İkinci Dünya Savaşı öncesinde, sırasında ve 1945 sonrasında Amerika’da gemi azıya alan çok sağ ve popülist dalganın çeşitli örneklerine rastlıyoruz romanda. Bunun yanında Bolaño, hem Avrupa hem de Amerika’da çok sağa meyilli entelektüellerin ve müelliflerin, eser ve aksiyonlarına, gerçek ve kurgu ortasına müphem bir çizgi çekerek göndermeler yapıyor.
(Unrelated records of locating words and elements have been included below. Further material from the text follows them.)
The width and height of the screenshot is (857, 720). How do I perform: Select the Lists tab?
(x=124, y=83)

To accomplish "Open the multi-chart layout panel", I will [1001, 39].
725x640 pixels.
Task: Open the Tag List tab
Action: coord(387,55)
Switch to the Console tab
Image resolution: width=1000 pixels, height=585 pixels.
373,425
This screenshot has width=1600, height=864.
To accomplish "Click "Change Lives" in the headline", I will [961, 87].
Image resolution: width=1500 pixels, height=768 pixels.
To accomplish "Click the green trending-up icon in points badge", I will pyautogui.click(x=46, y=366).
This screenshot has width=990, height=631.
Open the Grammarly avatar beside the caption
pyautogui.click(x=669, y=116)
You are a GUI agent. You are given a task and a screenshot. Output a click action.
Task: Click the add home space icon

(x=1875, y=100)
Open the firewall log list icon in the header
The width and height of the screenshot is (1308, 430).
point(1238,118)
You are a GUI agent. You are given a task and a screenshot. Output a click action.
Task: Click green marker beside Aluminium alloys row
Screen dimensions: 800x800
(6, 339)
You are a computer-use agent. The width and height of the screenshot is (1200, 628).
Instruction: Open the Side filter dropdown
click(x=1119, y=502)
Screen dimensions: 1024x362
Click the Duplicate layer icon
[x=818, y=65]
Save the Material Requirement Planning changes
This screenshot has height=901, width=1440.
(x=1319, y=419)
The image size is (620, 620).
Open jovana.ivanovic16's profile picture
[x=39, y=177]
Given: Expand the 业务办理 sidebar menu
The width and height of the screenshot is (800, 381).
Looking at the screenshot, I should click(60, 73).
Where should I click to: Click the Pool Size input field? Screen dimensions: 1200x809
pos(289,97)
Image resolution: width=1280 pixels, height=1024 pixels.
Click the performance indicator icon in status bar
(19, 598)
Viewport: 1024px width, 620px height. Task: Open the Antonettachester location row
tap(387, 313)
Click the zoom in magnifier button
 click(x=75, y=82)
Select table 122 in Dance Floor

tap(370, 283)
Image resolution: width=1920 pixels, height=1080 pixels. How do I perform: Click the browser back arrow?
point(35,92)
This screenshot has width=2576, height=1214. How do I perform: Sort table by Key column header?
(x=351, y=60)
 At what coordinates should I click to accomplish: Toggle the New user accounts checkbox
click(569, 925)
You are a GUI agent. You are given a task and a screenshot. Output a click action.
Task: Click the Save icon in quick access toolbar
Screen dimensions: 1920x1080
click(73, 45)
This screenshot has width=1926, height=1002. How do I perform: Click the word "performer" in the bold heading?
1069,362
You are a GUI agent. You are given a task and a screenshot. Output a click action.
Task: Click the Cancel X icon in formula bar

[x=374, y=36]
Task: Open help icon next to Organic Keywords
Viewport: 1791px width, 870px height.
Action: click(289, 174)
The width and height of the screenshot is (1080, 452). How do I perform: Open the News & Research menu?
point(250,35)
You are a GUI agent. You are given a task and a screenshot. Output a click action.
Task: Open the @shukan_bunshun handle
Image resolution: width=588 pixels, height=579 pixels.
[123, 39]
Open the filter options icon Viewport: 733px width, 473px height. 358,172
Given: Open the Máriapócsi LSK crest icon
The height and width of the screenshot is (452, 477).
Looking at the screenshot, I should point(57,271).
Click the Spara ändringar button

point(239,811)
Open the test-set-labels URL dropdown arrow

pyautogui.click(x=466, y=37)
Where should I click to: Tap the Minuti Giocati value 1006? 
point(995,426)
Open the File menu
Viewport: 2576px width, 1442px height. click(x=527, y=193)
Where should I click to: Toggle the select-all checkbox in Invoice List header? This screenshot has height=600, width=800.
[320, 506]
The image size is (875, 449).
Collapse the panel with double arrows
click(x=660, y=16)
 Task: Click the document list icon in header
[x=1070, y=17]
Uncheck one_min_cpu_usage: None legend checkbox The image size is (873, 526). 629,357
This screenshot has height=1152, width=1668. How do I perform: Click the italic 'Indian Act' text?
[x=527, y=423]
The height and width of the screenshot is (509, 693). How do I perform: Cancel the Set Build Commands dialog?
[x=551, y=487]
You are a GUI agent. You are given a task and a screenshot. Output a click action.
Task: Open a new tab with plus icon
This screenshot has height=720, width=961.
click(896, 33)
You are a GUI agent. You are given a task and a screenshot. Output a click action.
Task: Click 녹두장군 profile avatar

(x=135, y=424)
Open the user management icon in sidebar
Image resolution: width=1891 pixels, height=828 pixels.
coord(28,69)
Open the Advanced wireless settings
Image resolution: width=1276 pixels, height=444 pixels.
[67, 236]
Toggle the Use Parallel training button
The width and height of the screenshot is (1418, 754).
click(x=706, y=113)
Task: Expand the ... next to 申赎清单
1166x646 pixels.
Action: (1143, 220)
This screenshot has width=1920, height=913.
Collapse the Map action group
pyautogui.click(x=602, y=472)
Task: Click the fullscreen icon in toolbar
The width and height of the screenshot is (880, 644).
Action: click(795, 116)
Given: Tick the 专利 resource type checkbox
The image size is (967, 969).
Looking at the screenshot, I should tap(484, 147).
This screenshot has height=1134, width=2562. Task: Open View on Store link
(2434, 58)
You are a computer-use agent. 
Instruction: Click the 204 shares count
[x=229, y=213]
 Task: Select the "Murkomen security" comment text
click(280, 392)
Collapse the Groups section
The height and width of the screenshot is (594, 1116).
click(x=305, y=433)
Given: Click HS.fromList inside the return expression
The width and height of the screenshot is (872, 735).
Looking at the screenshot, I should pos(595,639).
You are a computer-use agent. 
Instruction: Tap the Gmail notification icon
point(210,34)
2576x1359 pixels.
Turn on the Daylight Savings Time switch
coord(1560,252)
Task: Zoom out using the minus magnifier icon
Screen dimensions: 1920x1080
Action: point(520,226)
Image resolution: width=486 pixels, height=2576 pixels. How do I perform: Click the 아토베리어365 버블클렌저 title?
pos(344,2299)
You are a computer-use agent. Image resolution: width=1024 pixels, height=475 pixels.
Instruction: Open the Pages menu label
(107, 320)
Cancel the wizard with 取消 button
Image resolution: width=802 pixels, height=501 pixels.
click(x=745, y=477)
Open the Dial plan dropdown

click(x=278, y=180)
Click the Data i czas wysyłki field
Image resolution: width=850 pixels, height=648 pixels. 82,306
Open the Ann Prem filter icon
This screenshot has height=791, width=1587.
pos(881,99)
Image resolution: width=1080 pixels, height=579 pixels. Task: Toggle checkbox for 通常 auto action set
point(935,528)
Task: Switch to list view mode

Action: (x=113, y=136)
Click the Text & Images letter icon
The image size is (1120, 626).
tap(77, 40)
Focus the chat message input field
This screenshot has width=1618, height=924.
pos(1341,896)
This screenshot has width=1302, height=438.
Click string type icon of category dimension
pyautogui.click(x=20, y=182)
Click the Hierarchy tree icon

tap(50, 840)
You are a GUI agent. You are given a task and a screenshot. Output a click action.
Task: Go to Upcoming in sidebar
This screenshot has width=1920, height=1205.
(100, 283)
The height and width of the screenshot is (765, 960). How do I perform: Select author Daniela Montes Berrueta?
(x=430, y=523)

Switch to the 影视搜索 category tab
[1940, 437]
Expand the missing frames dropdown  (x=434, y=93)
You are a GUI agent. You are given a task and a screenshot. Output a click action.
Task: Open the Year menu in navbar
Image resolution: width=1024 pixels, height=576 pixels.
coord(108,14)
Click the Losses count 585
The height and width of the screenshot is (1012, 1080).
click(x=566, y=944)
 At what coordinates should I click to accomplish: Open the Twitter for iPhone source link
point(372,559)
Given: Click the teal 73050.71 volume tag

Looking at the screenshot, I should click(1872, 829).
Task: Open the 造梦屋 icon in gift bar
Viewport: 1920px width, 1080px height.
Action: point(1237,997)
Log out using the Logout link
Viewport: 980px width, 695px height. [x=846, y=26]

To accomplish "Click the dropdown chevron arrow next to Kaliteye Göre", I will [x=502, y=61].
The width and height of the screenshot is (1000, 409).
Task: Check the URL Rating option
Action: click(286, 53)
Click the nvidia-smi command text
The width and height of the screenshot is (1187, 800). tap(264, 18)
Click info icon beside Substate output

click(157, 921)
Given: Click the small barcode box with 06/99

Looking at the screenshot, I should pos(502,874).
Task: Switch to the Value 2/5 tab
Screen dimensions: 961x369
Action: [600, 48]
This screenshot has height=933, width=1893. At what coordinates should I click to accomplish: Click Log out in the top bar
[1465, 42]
“Yeni bir çağın şafağı”ndan coşkuyla bahsederek Avrupa’daki dostlarına selam gönderenler ise bu hududun tam üstünde duruyor. Münasebetiyle Bolaño, kurmaca entelektüellerin ve müelliflerin önünde iki yol bulunduğunu anlatırken romanın özüne dair bir ipucu sunuyor okura: “Gerçek ismi asla bilinemeyecek olsa da muhtemelen Max Mirebalais’ydi. (…) Sebatkâr ruhu sayesinde iki yıl içinde, Portau Prince’in El Monitor gazetesinde cemiyet haberleri sayfasında editör yardımcılığı misyonuna yükseldi, bu misyon sırasında başşehrin en hoş konutlarındaki davetlerde ve partilerde büyük hayret ve dehşet içinde parıltısını saçtı. Birinci andan itibaren bu dünyanın bir kesimi olmayı arzuladığı su götürmez bir gerçekti. Fazla gecikmeden bu dünyada yer edinmenin yalnızca ve yalnızca iki yolu olduğunu kavradı: Ya açık şiddet yoluyla -ki bunun pek oluru yoktu zira bir damla kan görmeye bile tahammülü olmayan sakin mizaçlı ve hudutları zayıf bir adamdı- ya da üstü örtük bir şiddet biçimi olan, beşere saygınlık kazandıran ve yolun başındaki kimi hassas ülkelerde sınıf atlamanın yollarından biri olan edebiyatla.”
Ölümü ve milliyetçiliği yüceltirken Musevileri, siyahları, eşcinselleri ve göçmenleri gaye tahtasına koyan müellifleri karşımıza çıkardığı kitabında Bolaño; Arjantin’deki, Brezilya’daki, Uruguay’daki, Guatemala’daki, Kolombiya’daki, ABD’deki, Şili’deki ve Meksika’daki faşizm girdabına yolluyor okuru.
Deliliğin, şuursuzluğun ve şiddetin, şiirin ve edebiyatın satır ortalarına gizlenen popülizmin ve faşizmin romanı olan ‘Amerika Kıtasında Nazi Edebiyatı’, coğrafyadaki bilinmeyen ve açık Nazizmin bir anlatımı. Öbür bir deyişle Bolaño’nun tanım ederek ve edebiyattaki izini sürerek faşizmle hesaplaştığı kült metinlerden.